**Written exercise:** Copy the entries starting at the line that contains "I agree (765, 1428)" and ending at the line that contains "Impressum (192, 2557)", changing "Ltd" to "Limited" and leaving everything else the same.

**Data lines:**
□ □ □ □ □ □ □
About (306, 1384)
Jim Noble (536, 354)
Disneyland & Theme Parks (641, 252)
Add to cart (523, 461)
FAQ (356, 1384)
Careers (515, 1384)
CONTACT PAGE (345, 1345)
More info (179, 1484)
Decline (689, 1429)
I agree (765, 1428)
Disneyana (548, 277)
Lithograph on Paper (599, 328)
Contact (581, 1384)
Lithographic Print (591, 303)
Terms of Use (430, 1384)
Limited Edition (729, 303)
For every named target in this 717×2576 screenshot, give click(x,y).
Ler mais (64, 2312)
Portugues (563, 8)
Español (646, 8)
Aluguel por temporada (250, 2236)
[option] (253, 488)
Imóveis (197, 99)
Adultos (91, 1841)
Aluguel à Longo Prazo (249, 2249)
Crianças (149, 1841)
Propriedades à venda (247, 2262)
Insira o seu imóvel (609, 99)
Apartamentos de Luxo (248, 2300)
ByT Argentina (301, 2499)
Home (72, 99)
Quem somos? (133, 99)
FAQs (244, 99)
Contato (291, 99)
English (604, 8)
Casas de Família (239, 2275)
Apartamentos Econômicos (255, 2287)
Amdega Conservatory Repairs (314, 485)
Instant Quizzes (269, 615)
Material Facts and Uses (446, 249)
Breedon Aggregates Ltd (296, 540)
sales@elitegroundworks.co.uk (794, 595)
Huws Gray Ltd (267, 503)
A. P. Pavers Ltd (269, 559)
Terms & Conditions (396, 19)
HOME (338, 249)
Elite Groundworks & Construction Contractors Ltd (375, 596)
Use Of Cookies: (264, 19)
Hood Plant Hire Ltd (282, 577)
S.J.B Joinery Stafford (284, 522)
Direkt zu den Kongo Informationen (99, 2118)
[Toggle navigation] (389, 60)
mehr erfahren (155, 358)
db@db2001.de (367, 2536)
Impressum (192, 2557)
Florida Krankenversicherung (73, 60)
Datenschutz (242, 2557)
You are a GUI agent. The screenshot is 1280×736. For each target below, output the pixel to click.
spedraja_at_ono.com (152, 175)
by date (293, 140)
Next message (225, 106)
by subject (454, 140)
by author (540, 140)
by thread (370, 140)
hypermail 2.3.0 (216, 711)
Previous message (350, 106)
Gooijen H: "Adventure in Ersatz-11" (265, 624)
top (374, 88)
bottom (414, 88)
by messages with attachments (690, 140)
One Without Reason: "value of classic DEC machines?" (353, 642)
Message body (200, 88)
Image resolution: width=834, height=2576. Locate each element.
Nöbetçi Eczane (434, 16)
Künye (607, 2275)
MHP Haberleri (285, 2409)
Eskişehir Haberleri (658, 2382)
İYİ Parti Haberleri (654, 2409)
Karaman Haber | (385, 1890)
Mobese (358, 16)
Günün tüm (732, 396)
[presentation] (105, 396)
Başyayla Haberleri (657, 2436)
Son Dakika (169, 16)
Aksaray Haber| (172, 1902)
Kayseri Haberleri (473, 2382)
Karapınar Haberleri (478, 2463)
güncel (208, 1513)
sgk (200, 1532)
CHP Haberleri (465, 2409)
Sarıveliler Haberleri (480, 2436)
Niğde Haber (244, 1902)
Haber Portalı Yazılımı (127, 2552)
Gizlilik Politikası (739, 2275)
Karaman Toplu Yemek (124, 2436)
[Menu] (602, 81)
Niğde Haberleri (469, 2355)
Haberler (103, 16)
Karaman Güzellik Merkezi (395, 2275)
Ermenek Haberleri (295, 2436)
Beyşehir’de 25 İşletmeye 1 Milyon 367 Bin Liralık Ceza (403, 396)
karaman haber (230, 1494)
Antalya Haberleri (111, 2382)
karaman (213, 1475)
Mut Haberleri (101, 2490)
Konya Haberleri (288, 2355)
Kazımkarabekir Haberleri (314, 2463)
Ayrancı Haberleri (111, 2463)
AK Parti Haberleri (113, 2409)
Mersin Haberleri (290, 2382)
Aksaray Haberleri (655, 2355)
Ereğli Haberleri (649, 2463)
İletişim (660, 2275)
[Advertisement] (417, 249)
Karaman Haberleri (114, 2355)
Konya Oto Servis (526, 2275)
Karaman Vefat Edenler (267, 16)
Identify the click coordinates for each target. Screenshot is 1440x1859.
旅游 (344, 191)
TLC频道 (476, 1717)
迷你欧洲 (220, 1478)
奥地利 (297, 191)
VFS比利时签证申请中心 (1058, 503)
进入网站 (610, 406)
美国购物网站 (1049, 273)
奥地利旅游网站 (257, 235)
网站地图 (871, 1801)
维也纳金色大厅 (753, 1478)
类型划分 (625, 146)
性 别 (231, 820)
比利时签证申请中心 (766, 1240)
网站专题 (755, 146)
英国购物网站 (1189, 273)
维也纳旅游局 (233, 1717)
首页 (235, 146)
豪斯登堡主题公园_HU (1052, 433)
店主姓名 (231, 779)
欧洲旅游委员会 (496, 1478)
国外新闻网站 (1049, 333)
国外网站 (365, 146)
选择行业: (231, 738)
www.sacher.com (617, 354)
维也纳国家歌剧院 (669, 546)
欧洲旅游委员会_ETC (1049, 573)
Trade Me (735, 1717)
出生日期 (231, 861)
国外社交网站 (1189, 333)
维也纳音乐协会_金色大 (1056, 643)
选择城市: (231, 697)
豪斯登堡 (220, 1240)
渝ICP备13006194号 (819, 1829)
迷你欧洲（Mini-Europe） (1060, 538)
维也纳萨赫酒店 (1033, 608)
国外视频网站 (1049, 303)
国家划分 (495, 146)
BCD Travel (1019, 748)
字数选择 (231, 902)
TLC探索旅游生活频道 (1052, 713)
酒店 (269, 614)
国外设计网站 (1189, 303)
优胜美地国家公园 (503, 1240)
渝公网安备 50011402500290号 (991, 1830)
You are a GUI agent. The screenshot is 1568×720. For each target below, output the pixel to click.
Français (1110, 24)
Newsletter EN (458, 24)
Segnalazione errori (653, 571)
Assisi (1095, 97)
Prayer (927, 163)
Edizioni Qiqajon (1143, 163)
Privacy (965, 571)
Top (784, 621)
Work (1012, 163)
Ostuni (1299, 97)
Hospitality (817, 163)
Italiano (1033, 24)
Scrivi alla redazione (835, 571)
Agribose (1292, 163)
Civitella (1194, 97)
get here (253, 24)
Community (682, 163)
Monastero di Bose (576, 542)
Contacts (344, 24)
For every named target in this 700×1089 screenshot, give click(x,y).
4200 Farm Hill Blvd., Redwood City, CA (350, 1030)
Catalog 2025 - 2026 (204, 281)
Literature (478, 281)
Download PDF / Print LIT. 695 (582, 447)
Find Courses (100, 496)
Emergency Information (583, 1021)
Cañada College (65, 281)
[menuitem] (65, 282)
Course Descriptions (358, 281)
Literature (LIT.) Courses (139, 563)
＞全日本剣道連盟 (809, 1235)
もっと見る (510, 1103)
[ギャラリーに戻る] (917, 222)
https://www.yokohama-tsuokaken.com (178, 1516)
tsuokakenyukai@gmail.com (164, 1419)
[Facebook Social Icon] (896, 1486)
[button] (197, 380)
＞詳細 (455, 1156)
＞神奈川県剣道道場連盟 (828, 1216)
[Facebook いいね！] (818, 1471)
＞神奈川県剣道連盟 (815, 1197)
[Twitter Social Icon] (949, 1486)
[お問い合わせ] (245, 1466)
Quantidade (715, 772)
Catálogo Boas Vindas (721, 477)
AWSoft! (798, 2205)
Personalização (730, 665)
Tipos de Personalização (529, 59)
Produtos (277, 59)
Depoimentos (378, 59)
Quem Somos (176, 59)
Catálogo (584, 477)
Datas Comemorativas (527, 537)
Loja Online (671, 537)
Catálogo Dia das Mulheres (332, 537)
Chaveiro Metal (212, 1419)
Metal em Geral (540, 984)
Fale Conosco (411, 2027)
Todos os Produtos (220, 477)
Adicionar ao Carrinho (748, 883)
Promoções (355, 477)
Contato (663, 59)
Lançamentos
□ □ □ □ □ □ □
**Solution for this task:**
I agree (765, 1428)
Disneyana (548, 277)
Lithograph on Paper (599, 328)
Contact (581, 1384)
Lithographic Print (591, 303)
Terms of Use (430, 1384)
Limited Edition (729, 303)
For every named target in this 717×2576 screenshot, give click(x,y).
Ler mais (64, 2312)
Portugues (563, 8)
Español (646, 8)
Aluguel por temporada (250, 2236)
[option] (253, 488)
Imóveis (197, 99)
Adultos (91, 1841)
Aluguel à Longo Prazo (249, 2249)
Crianças (149, 1841)
Propriedades à venda (247, 2262)
Insira o seu imóvel (609, 99)
Apartamentos de Luxo (248, 2300)
ByT Argentina (301, 2499)
Home (72, 99)
Quem somos? (133, 99)
FAQs (244, 99)
Contato (291, 99)
English (604, 8)
Casas de Família (239, 2275)
Apartamentos Econômicos (255, 2287)
Amdega Conservatory Repairs (314, 485)
Instant Quizzes (269, 615)
Material Facts and Uses (446, 249)
Breedon Aggregates Limited (296, 540)
sales@elitegroundworks.co.uk (794, 595)
Huws Gray Limited (267, 503)
A. P. Pavers Limited (269, 559)
Terms & Conditions (396, 19)
HOME (338, 249)
Elite Groundworks & Construction Contractors Limited (375, 596)
Use Of Cookies: (264, 19)
Hood Plant Hire Limited (282, 577)
S.J.B Joinery Stafford (284, 522)
Direkt zu den Kongo Informationen (99, 2118)
[Toggle navigation] (389, 60)
mehr erfahren (155, 358)
db@db2001.de (367, 2536)
Impressum (192, 2557)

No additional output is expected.